Net cash analysis shows that mid-sized businesses established a 60% increase in net cash balances compared to pre-pandemic levels, whereas small businesses increased net cash levels by just 5%.
SME insolvency rates for 2021 reached record lows due to the impact of the government’s support programmes. As insolvencies start to rise again, ThinCats predicts that insolvency rates for mid-sized businesses will return to pre-pandemic levels, while the rate of failure for small businesses is likely to be significantly higher than before the pandemic.
Ravi Anand, managing director, ThinCats “This report provides a timely insight into how SMEs have coped with the challenges of the pandemic. The SME sector is often seen as a homogenous group, however, these findings show big differences in the financial resilience of the mid-sized compared to small businesses.
“The data show that mid-sized SMEs have come through the pandemic in pretty good shape. CBILS loans were the predominant source of new funding for these businesses who used the funding to strengthen their net cash positions by 60% during the pandemic. In contrast, small businesses only managed to improve their net cash positions by 5%.

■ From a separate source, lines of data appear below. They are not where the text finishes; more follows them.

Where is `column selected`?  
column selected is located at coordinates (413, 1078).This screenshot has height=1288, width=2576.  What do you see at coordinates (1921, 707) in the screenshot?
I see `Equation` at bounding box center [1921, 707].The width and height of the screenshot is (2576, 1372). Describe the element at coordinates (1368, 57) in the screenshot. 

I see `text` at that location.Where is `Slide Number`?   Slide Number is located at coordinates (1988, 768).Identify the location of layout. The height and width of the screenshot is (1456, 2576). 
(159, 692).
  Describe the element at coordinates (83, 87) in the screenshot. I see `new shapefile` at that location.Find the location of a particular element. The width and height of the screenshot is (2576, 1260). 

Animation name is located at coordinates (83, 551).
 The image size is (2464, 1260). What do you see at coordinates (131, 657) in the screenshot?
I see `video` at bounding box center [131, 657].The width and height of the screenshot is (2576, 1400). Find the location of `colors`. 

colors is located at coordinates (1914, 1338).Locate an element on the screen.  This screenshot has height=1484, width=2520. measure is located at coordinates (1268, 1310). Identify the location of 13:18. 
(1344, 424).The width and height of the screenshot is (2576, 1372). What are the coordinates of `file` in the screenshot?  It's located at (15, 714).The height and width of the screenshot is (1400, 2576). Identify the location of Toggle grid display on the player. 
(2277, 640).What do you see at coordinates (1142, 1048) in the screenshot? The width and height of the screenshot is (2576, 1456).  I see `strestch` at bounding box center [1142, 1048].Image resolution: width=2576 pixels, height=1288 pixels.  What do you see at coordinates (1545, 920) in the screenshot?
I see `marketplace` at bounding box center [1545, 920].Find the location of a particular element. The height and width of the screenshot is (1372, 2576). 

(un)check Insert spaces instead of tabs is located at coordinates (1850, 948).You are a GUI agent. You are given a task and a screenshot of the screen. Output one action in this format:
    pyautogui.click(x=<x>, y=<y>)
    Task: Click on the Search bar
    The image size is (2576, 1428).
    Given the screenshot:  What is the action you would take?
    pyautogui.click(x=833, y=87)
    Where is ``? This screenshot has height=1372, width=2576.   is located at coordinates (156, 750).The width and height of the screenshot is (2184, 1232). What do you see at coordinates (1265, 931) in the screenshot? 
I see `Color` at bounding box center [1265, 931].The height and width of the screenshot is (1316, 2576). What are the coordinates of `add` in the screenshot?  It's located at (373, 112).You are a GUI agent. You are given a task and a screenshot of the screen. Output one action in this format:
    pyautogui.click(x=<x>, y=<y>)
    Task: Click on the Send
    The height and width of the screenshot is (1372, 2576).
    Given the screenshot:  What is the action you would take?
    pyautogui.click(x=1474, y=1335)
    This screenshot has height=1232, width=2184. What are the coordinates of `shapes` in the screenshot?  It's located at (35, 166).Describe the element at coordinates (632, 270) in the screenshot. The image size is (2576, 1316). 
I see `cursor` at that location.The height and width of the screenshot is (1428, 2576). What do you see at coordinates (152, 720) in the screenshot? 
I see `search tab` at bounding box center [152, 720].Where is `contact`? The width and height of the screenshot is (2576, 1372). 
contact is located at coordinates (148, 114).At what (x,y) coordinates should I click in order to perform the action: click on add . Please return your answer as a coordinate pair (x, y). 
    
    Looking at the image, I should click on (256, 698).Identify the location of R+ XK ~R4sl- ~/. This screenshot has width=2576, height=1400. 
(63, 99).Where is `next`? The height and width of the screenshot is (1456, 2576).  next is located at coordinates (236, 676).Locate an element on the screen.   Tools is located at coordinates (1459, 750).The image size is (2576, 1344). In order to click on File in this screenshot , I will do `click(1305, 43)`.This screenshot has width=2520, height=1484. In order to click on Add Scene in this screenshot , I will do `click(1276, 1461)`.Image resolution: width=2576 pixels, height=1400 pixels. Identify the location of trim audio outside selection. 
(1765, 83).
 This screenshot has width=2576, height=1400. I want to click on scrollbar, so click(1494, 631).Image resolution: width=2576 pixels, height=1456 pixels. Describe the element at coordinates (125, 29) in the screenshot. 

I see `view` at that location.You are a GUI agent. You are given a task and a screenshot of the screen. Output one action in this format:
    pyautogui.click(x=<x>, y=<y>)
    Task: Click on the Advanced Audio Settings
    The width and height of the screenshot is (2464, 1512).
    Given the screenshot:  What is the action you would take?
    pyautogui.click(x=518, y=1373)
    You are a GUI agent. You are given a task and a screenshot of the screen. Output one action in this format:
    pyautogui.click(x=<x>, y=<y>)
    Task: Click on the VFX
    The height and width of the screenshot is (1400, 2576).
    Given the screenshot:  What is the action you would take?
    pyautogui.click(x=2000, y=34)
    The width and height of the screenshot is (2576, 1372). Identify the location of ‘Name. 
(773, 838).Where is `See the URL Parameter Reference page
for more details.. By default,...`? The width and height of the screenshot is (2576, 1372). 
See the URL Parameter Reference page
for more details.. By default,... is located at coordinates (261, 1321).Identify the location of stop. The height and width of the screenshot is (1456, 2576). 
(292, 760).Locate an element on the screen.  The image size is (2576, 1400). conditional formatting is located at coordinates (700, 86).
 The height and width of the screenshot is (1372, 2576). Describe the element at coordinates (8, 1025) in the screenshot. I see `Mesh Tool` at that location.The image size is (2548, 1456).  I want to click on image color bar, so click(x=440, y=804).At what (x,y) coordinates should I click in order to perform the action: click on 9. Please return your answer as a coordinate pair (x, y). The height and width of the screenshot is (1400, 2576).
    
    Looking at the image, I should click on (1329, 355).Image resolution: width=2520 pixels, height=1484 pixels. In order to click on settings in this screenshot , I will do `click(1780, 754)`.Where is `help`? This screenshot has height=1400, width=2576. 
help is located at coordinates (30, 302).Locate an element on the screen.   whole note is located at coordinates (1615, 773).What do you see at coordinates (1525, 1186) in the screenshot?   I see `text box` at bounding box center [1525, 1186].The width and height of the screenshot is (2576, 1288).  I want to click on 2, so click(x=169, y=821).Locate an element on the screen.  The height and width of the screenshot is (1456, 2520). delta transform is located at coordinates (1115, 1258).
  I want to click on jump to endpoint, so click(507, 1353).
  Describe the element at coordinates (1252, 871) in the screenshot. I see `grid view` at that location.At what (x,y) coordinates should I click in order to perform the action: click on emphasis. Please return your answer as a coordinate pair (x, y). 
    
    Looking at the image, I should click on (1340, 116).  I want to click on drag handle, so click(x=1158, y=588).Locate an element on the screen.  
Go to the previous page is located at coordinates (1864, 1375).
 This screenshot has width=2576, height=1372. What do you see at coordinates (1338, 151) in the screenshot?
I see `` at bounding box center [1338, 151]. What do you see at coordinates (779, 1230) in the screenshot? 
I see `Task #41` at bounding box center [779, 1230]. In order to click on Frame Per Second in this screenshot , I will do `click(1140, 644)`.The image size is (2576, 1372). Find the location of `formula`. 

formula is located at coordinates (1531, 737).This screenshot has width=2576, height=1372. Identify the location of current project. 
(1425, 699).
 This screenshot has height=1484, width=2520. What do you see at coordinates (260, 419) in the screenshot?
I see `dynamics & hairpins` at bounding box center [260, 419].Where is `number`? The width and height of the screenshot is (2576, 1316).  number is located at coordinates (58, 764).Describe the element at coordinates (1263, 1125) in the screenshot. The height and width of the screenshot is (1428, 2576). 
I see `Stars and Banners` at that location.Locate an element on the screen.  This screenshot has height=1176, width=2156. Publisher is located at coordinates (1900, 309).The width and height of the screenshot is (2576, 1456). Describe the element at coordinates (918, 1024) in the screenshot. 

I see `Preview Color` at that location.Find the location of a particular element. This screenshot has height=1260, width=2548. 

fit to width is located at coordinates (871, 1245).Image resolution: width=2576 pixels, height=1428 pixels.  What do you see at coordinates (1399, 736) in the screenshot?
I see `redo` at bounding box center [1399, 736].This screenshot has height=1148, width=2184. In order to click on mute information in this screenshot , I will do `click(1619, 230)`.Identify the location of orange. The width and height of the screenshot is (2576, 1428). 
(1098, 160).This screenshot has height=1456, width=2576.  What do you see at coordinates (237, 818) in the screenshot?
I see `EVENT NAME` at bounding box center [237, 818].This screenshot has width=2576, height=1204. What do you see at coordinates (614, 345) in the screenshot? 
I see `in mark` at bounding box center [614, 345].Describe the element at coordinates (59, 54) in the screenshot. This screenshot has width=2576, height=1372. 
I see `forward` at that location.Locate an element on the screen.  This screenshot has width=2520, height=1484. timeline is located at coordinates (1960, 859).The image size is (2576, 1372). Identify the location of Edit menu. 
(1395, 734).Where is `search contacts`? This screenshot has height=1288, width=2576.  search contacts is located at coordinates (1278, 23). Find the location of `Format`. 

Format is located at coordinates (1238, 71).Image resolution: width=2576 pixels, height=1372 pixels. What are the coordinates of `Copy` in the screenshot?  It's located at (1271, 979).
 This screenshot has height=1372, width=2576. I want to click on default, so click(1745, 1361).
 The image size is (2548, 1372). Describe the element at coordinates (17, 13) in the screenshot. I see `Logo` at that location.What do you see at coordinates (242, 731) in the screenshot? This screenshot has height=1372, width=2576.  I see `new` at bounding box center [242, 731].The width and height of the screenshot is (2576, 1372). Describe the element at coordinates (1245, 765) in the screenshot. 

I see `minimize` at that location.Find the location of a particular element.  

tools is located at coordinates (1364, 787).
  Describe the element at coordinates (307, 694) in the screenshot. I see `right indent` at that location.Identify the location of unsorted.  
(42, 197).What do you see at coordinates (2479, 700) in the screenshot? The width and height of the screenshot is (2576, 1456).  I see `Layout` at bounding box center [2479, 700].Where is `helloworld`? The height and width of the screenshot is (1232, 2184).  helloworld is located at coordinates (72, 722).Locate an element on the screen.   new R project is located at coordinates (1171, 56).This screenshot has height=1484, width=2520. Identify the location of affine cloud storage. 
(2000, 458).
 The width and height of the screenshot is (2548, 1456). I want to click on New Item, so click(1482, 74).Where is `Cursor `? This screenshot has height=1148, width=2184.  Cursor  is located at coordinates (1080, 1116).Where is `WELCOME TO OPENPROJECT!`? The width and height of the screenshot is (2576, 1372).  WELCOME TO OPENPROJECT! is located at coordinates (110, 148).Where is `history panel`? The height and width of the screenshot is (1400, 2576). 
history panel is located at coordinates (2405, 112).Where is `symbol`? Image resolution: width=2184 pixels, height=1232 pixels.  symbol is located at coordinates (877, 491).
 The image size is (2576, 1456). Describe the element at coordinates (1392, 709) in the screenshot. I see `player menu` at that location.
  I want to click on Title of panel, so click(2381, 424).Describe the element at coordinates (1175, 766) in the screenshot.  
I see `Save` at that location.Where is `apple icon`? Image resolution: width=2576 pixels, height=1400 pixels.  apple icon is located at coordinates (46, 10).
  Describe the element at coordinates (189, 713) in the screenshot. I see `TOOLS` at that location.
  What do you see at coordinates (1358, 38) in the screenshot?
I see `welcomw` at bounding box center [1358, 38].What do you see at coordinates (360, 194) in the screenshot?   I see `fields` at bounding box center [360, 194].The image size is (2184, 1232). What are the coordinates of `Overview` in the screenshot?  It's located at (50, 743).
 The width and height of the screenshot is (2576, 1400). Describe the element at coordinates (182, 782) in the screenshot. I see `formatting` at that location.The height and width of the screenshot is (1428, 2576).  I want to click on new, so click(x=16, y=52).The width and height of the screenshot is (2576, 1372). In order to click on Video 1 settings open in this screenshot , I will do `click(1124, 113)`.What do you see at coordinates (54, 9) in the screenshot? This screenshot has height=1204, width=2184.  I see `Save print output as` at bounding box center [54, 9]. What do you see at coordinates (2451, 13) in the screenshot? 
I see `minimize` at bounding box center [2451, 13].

“Looking ahead, we often see periods of increased indebtedness followed by rising insolvencies. Given that government support helped many businesses survive that would normally have failed, there is also an element of catch up to consider when predicting future insolvencies. We expect mid-sized business insolvencies to rise, but thanks to their relatively high net cash levels, only to rates similar to those experienced before the pandemic.
“For small businesses, who have used up their cash much more quickly, there could be a much sharper rise in business failures to numbers well above pre-pandemic levels. Much will depend on their capacity to meet their interest payments, particularly for those that are first-time borrowers. Another unknown is how aggressive the banks will be in pursuing outstanding BBLS debts.
“Our overall conclusion is that mid-sized SMEs have proven to be much more resilient than small businesses during the pandemic, which puts them in a strong position to take advantage of new growth opportunities.”